- Lord Justice Gibson

Judge of the High Court
- In office 1968–1975

Lord Justice of Appeal
- In office 1975–1987

Personal details
- Born: 1 May 1913 Belfast, Ireland
- Died: 25 April 1987 (aged 73) Killean, County Armagh, Northern Ireland
- Spouse(s): Cecily Winifred Johnson, Lady Gibson
- Children: 2
- Alma mater: Queen's University Belfast

= Maurice Gibson =

Northern Irish judge (1913–1987)

Sir Maurice Gibson, PC (1 May 1913 – 25 April 1987), was a Lord Justice of Appeal in Northern Ireland. He was killed, along with his wife Cecily, Lady Gibson by the Provisional Irish Republican Army (IRA).

==Biography==
Sir Maurice was born in Montpelier House, Belfast. He was educated at the Royal Belfast Academical Institution and graduated with a law degree from Queen's University Belfast. He was called to the bar in 1937 and subsequently elected a bencher in 1961 and described by Lord MacDermott in 1968 as the best lawyer at the Bar. In 1968 he became Chancery Judge and in 1977 Lord Justice of Appeal. The couple had two children.

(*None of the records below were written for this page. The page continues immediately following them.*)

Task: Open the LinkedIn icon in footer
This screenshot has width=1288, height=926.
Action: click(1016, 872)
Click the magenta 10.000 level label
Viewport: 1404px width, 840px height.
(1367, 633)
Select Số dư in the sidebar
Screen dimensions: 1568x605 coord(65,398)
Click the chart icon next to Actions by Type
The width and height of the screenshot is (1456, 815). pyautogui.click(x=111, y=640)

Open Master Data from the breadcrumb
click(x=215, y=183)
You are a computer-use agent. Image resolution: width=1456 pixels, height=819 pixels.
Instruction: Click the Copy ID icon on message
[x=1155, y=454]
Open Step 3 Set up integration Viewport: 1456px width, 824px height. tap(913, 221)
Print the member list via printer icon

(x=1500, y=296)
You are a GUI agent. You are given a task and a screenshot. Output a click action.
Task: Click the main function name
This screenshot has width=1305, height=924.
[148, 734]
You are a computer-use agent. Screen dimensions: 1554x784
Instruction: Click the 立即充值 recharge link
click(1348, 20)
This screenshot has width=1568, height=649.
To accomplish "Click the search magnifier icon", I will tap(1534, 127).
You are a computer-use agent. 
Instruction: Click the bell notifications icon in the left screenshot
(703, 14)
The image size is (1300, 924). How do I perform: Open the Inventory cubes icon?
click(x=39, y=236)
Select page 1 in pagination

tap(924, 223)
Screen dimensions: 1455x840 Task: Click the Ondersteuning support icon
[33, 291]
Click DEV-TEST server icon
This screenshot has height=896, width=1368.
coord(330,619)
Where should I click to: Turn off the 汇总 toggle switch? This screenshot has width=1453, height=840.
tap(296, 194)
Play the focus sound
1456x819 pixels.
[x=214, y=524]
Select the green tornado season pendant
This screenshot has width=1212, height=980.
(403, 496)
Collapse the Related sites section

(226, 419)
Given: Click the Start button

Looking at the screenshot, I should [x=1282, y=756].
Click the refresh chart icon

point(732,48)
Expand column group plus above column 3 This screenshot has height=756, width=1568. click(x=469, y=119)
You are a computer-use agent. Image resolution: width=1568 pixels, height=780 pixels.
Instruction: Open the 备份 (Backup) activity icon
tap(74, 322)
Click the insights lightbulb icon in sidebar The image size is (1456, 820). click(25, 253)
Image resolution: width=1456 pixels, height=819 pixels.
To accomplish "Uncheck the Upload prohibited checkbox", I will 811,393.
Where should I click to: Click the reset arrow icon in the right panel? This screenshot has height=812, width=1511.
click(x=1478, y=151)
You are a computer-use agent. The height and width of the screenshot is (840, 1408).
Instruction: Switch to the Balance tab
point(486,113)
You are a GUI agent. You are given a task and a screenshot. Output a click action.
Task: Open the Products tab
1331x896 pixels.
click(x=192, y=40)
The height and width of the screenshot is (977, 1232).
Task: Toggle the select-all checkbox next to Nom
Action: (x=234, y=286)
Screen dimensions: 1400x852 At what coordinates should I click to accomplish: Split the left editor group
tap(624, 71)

In 1977, he acquitted the soldier who shot Majella O'Hare, a 12-year-old girl, in the back, twice. The UK government apologised for this killing in 2011 and said the justification Gibson accepted was "unlikely".

==Death==
Lord Justice Gibson and his wife were killed by a remote controlled car bomb as they drove over the Irish border back into Northern Ireland on 25 April 1987 after a holiday in the United States. As the judge's car reached Drumad, the townland on the County Louth side of the border, he stopped to shake hands with the Garda Síochána security escort who had completed their part of the assignment. The couple had only a short drive to meet the Royal Ulster Constabulary escort to Belfast.

Between the two points lay the bomb, near a petrol station near Killean in County Armagh. The explosion threw the Gibsons' vehicle across the road, killing the couple immediately. The explosion also injured Ireland national rugby union team players Nigel Carr, David Irwin and Philip Rainey who were in a car on the same road.

The case was investigated by the Cory Collusion Inquiry into cases of collusion between security forces and paramilitaries after persistent questions over whether the Garda Siochana had tipped off the IRA of the Gibson's travel arrangements. Cory found insufficient evidence to warrant a public inquiry into the incident. The later Smithwick Tribunal found that Cory had been "mistaken" in questioning the reliability of intelligence that a member of the Garda had helped the IRA in the Gibsons' murders, and in May 2014, former Northern Ireland First Minister Lord Trimble called for an inquiry into whether there was collusion.